Every router needs ipv6 unicast-routing before it will forward IPv6. Assign both families on each interface as shown.

| Device | Interface | IPv4 | GUA IPv6 | Link-local | Role | |--------|-----------|------|----------|------------|------| | Edge | G0/0 | 198.18.U.1/25 | 2010:acad:U:a::1/64 | fe80::1 | LAN A gateway | | Edge | G0/1 | 198.18.U.129/25 | 2010:acad:U:b::129/64 | fe80::1 | LAN B gateway | | Edge | S0/0/0 | 203.0.113.253/30 | 2001:fab:203:a::253/64 | fe80::1 | To ISP-A | | Edge | S0/0/1 | 203.0.113.249/30 | 2001:fab:203:b::249/64 | fe80::1 | To ISP-B | | ISP-A | S0/0/0 | 203.0.113.254/30 | 2001:fab:203:a::254/64 | fe80::a | To Edge | | ISP-A | G0/0 | 192.0.2.254/24 | 2001:db8:192::254/64 | fe80::a | Server network | | ISP-B | S0/0/1 | 203.0.113.250/30 | 2001:fab:203:b::250/64 | fe80::b | To Edge | | ISP-B | G0/0 | 192.0.2.253/24 | 2001:db8:192::253/64 | fe80::b | Server network | | Server | NIC | 192.0.2.69/24 | 2001:db8:192::69/64 | fe80::69 | Dual-stack target | | PC-A | NIC | 198.18.U.10/25 | 2010:acad:U:a::10/64 | fe80::10 | Static both families | | PC-B | NIC | 198.18.U.130/25 | SLAAC | SLAAC | Auto IPv6 on LAN B |

Link-local uniqueness

Link-local addresses (LLAs) must be unique per interface on a link — not globally unique. Two routers can both use fe80::1 on different interfaces, but never two devices on the same segment with the same LLA.

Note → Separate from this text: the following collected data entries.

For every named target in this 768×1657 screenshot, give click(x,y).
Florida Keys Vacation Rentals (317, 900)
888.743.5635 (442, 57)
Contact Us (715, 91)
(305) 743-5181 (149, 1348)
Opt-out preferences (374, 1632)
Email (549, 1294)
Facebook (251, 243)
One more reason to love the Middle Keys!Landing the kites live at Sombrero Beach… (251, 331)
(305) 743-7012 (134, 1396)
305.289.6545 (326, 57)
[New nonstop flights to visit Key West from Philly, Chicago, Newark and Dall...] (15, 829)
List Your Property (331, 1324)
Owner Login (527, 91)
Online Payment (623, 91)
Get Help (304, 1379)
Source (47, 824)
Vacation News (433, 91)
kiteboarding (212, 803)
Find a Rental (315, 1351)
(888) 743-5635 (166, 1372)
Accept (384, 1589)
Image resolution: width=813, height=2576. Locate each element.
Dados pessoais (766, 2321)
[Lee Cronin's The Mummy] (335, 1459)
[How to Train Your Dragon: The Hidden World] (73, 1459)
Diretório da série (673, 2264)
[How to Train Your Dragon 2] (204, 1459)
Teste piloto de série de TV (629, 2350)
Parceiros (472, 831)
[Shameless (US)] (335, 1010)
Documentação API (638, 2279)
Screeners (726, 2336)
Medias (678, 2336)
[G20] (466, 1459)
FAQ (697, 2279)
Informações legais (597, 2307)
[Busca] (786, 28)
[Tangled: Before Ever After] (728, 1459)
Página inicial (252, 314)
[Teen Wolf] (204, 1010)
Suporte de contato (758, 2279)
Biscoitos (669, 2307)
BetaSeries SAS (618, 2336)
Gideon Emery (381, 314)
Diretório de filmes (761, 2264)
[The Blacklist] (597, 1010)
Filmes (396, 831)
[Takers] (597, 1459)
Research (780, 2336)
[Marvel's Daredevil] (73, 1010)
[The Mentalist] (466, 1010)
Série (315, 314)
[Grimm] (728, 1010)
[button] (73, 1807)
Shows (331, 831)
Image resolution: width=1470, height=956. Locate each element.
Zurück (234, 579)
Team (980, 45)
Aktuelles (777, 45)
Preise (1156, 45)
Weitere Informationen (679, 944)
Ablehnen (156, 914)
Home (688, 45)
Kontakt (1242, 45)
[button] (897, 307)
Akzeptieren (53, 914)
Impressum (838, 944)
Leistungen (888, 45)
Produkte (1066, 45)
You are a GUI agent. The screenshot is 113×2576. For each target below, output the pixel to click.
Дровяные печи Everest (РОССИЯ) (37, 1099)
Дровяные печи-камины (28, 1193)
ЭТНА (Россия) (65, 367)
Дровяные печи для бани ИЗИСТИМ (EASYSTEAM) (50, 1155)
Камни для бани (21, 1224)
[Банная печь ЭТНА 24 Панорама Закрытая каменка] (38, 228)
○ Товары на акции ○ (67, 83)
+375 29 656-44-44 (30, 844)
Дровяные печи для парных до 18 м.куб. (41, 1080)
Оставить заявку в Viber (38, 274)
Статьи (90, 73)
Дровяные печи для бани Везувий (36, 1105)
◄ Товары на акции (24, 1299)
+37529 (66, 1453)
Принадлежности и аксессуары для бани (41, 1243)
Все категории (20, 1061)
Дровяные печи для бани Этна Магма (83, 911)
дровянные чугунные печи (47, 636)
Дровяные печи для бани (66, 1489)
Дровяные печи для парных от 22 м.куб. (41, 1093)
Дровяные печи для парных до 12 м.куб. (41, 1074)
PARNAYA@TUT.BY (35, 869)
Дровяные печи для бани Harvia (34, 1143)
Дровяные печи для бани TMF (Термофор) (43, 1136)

Example Edge configuration

Edge — dual-stack interfaces (sample)

ipv6 unicast-routing ! interface GigabitEthernet0/0 description LAN A ip address 198.18.U.1 255.255.255.128 ipv6 address 2010:acad:U:a::1/64 ipv6 address FE80::1 link-local no shutdown ! interface GigabitEthernet0/1 description LAN B ip address 198.18.U.129 255.255.255.128 ipv6 address 2010:acad:U:b::129/64 ipv6 address FE80::1 link-local no shutdown

CO1 — Verify interface state

Open the router console so command output wraps cleanly — truncated columns hide misconfigured addresses.

On every router:

CO1 — interface verification (routers)

show ip int brief | ex una show ipv6 int brief

Packet Tracer quirk

show ipv6 int brief does not support the | ex una filter in Packet Tracer. Run it without a pipe.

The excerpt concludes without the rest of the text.